#### CONSEGNA ESERCIZIO
Puoi trascrivere per intero, parola per parola, il testo sull'Omega workshop?

Un’utopia artistica nella Londra di Virginia Wolf
Ogni tanto cercando sul web si fanno scoperte emozionanti come quella del mitico Omega workshop, di cui vogliamo parlarvi oggi.
Siamo a Londra all’inizio inizio Novecento, precisamente nell’estate del 1913 a Fitzroy Square. Un gruppo di giovani artisti d’avanguardia, tra cui la pittrice Vanessa Bell, sorella di Virginia Wolf, si mettono a lavorare insieme in un laboratorio artigianale per creare mobili e arredi in stile moderno.
L’Omega workshop era un vero e proprio atelier, non tanto diverso dal nostro, probabilmente più grande e attrezzato, dove furono impiegati i migliori artisti londinesi dell’inizio del secolo scorso, per creare lavori ispirati all’arte contemporanea europea.
Artefice di questa avventura culturale e imprenditoriale fu in particolare Roger Fry, pittore, critico d’arte e studioso di arte italiana antica, che nel 1906 era diventato curatore del dipartimento di pittura al Moma di New York. Fry, per inciso, era legato da un rapporto di amicizia sia con il famoso economista John Maynard Keynes che con il magnate Samuel Courtauld a cui si deve la fondazione del Courtauld Institute of Art nel 1932, e consigliò entrambi nella creazione delle loro collezioni d’arte.
A Roger Fry si deve il rinnovamento del gusto inglese all’inizio del Novecento, ancora legato al ridondante stile vittoriano e eduardiano, e l’introduzione dell’avanguardia francese in Inghilterra, che proprio Fry definì per primo come “post-impressionista”.

#### DATI FORNITI
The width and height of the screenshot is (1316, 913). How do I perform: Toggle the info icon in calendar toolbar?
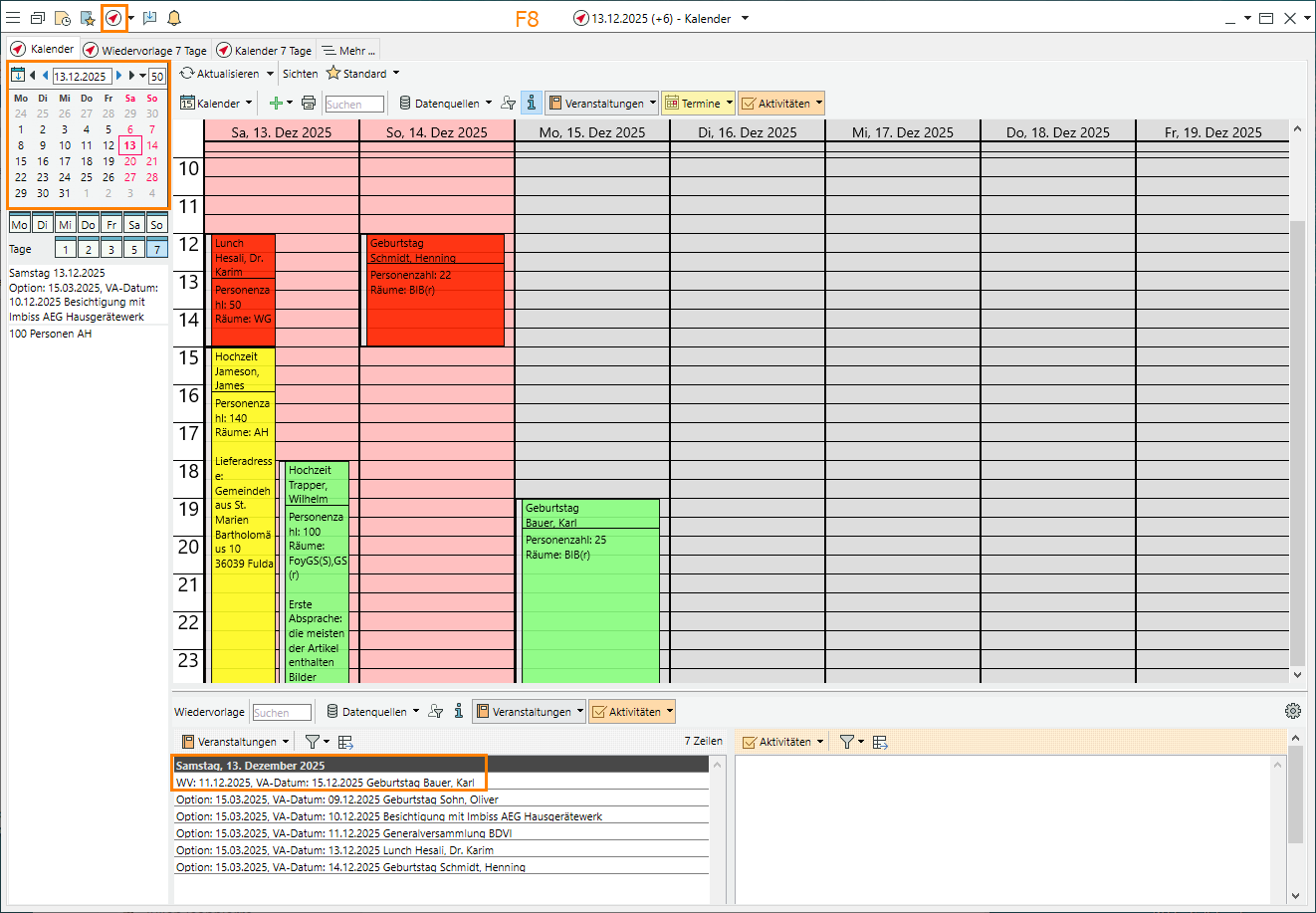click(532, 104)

---

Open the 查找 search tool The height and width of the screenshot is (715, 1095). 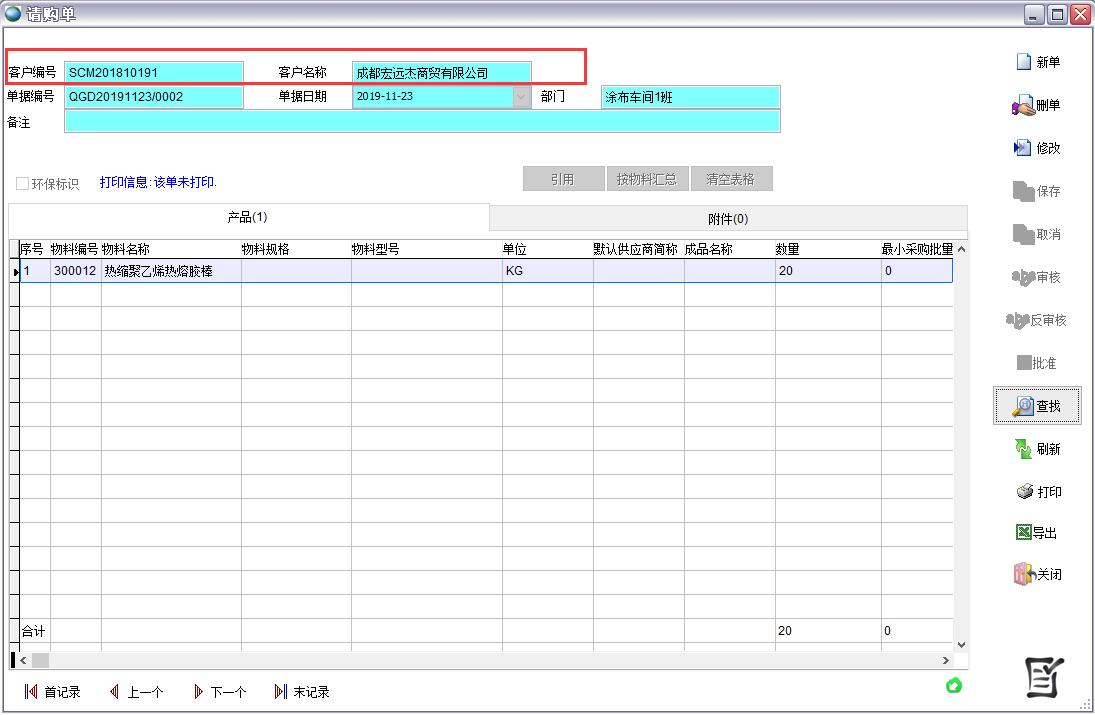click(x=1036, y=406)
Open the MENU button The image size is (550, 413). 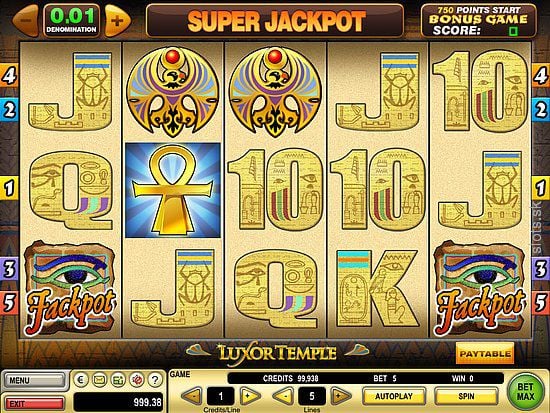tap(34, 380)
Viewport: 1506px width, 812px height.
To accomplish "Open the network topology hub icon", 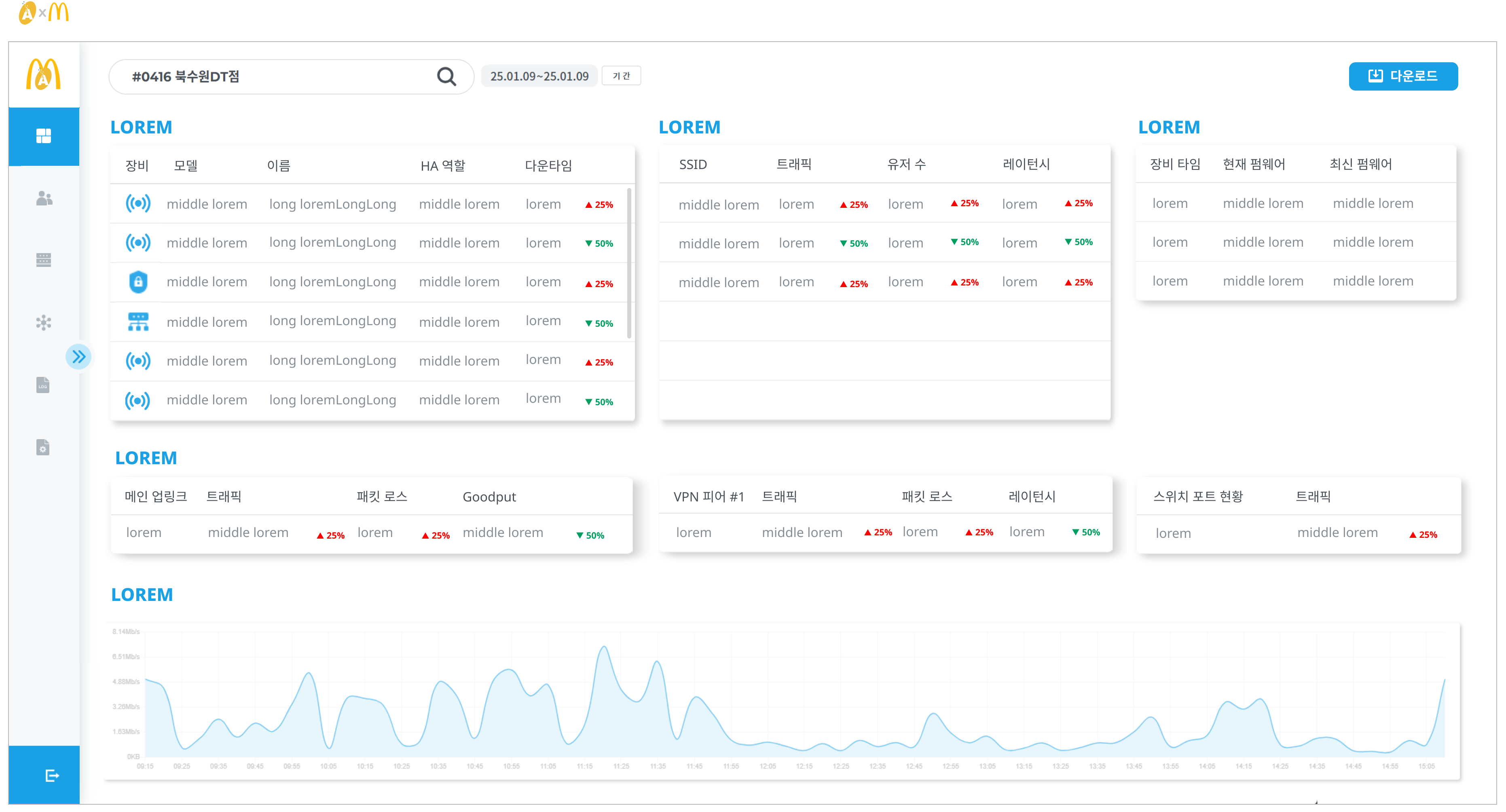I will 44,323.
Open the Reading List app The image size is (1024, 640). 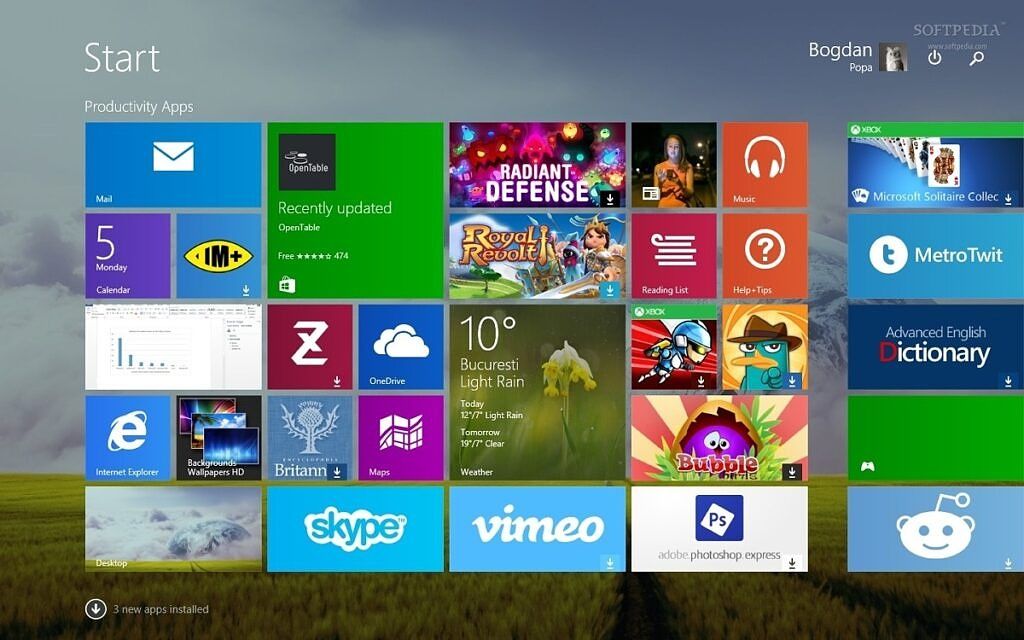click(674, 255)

#### RISPOSTA SEGUENTE
Un’utopia artistica nella Londra di Virginia Wolf
Ogni tanto cercando sul web si fanno scoperte emozionanti come quella del mitico Omega workshop, di cui vogliamo parlarvi oggi.
Siamo a Londra all’inizio inizio Novecento, precisamente nell’estate del 1913 a Fitzroy Square. Un gruppo di giovani artisti d’avanguardia, tra cui la pittrice Vanessa Bell, sorella di Virginia Wolf, si mettono a lavorare insieme in un laboratorio artigianale per creare mobili e arredi in stile moderno.
L’Omega workshop era un vero e proprio atelier, non tanto diverso dal nostro, probabilmente più grande e attrezzato, dove furono impiegati i migliori artisti londinesi dell’inizio del secolo scorso, per creare lavori ispirati all’arte contemporanea europea.
Artefice di questa avventura culturale e imprenditoriale fu in particolare Roger Fry, pittore, critico d’arte e studioso di arte italiana antica, che nel 1906 era diventato curatore del dipartimento di pittura al Moma di New York. Fry, per inciso, era legato da un rapporto di amicizia sia con il famoso economista John Maynard Keynes che con il magnate Samuel Courtauld a cui si deve la fondazione del Courtauld Institute of Art nel 1932, e consigliò entrambi nella creazione delle loro collezioni d’arte.
A Roger Fry si deve il rinnovamento del gusto inglese all’inizio del Novecento, ancora legato al ridondante stile vittoriano e eduardiano, e l’introduzione dell’avanguardia francese in Inghilterra, che proprio Fry definì per primo come “post-impressionista”.